■ Your objective
Retype the listing below line for line, with no changes.

Start of Input records

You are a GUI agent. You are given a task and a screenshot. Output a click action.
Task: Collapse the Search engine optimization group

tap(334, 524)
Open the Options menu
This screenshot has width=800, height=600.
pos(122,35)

End of Input records

■ Reply to the exercise
You are a GUI agent. You are given a task and a screenshot. Output a click action.
Task: Collapse the Search engine optimization group

tap(334, 524)
Open the Options menu
This screenshot has width=800, height=600.
pos(122,35)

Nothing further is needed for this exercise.